Curiosity · Concept
Reflexion (Self-Reflection Loop)
Reflexion, introduced by Shinn et al. (2023), is a framework for iterative self-improvement without parameter updates. After each trial an 'actor' model attempts the task, an 'evaluator' signals success or failure (from tests, heuristics, or another model), and a 'self-reflection' model writes a verbal post-mortem that's appended to the actor's context for the next trial. Across AlfWorld, HotpotQA, and HumanEval coding, Reflexion rivals or beats much heavier RL fine-tuning, making it a cheap way to squeeze more performance out of a fixed model.
Quick reference
- Proficiency
- Intermediate
- Also known as
- verbal reinforcement learning, self-reflection loop
- Prerequisites
- chain-of-thought, agent basics
Frequently asked questions
What is the Reflexion pattern?
Reflexion is an agent loop where the model attempts a task, an evaluator judges success or failure, and a self-reflection step writes a natural-language critique that's added to the agent's memory before the next attempt — improving through reflection rather than weight updates.

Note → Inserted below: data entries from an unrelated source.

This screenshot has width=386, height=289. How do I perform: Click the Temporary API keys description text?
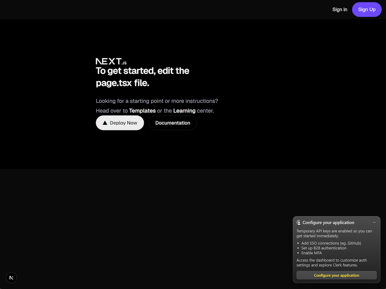click(x=334, y=233)
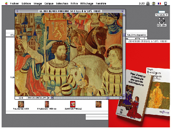Open the Fichier menu
The image size is (172, 129).
tap(15, 4)
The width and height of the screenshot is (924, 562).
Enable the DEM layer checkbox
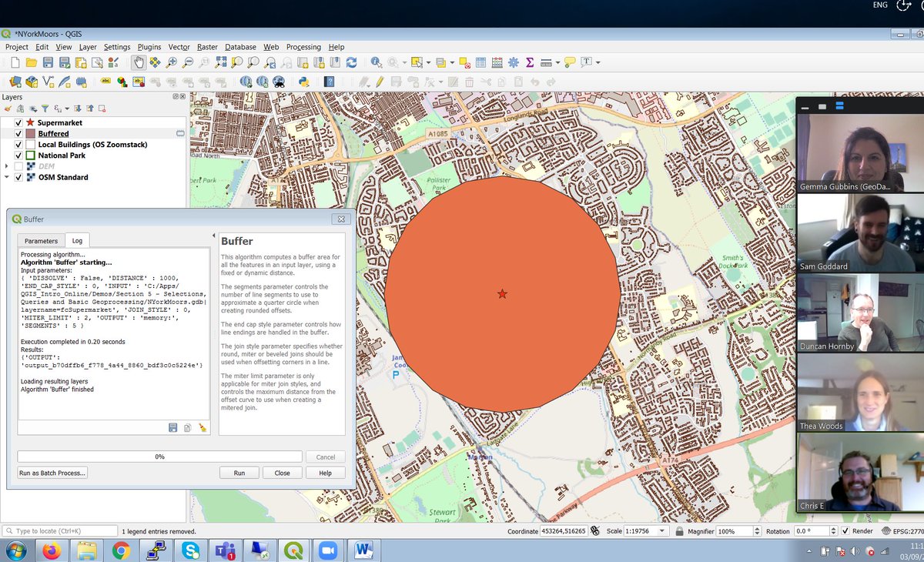pos(18,166)
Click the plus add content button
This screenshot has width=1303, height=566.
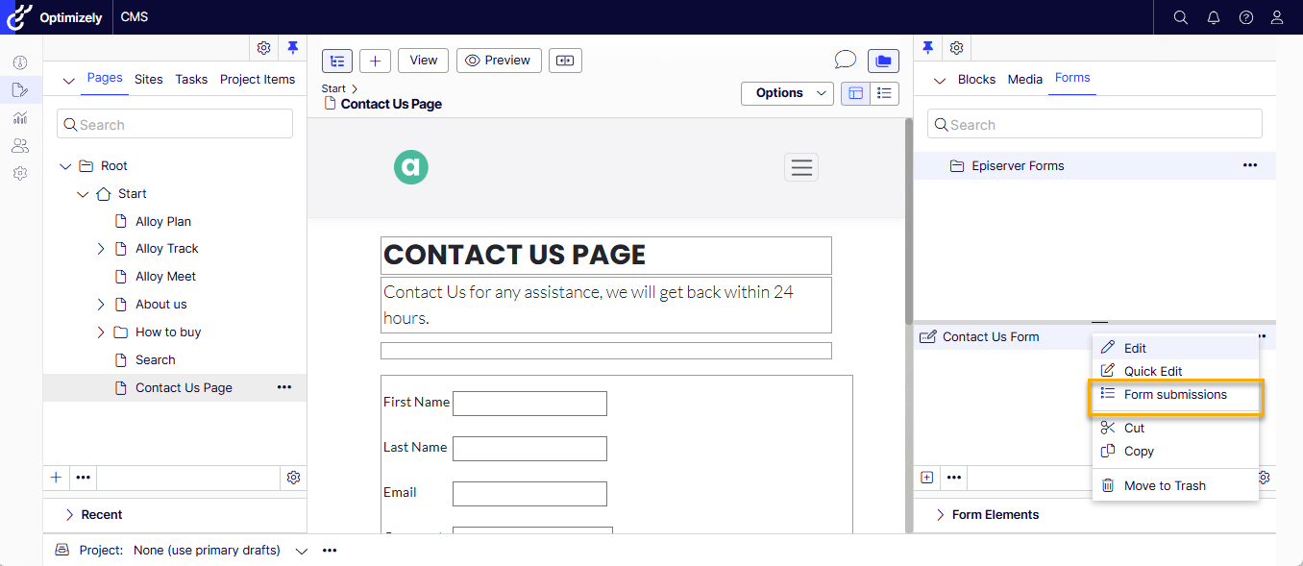point(375,61)
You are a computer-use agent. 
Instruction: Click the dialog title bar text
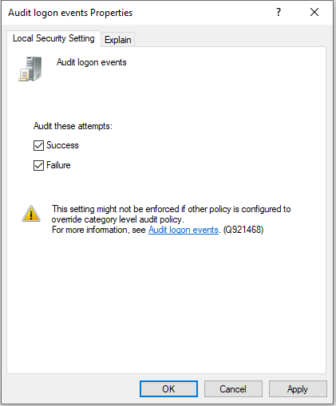pos(70,13)
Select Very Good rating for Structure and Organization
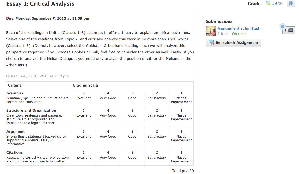This screenshot has height=174, width=299. click(108, 113)
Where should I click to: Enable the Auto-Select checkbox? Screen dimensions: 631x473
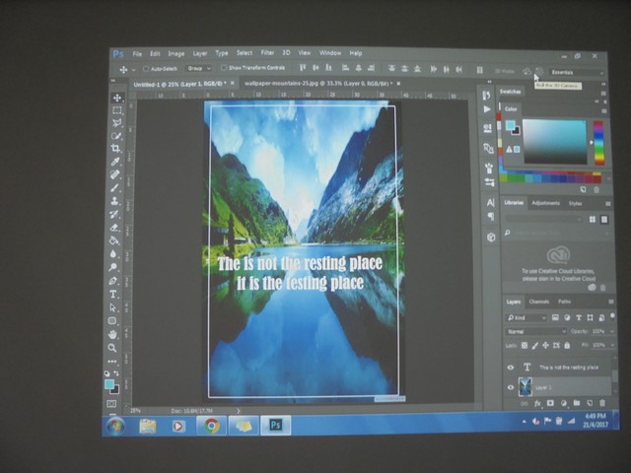click(146, 69)
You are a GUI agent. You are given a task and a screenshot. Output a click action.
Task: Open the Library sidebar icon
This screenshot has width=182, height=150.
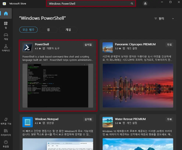point(6,132)
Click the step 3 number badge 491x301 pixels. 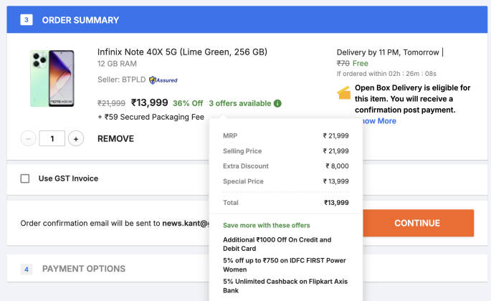[x=26, y=19]
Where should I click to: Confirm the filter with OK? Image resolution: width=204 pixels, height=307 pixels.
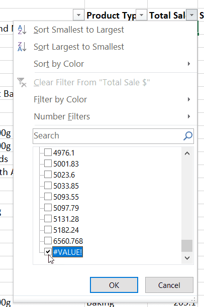tap(114, 285)
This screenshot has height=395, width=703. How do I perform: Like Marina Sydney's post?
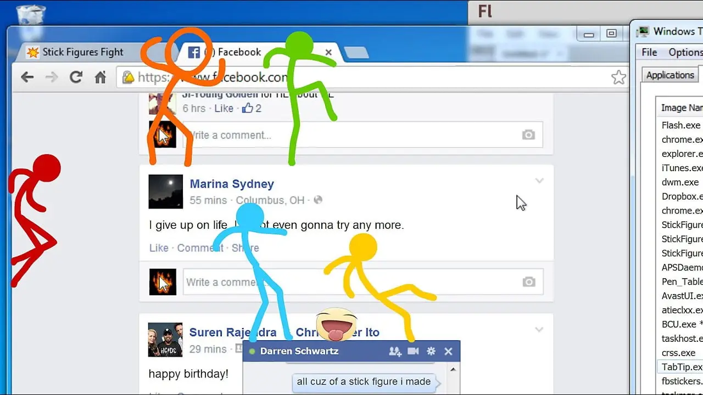click(159, 248)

What does it need to work?
A reliable success signal (unit tests, exact-match answer key, external grader) and enough context window to hold accumulated reflections. Without a trustworthy evaluator the self-critiques just reinforce whatever the model believed before.
How is Reflexion different from ReAct?
ReAct interleaves reasoning and tool actions within one trajectory. Reflexion runs across trajectories — after an episode ends, it reflects on the whole thing and uses that reflection to steer the next episode. They compose well: ReAct inside each trial, Reflexion between trials.
Where does it fall short?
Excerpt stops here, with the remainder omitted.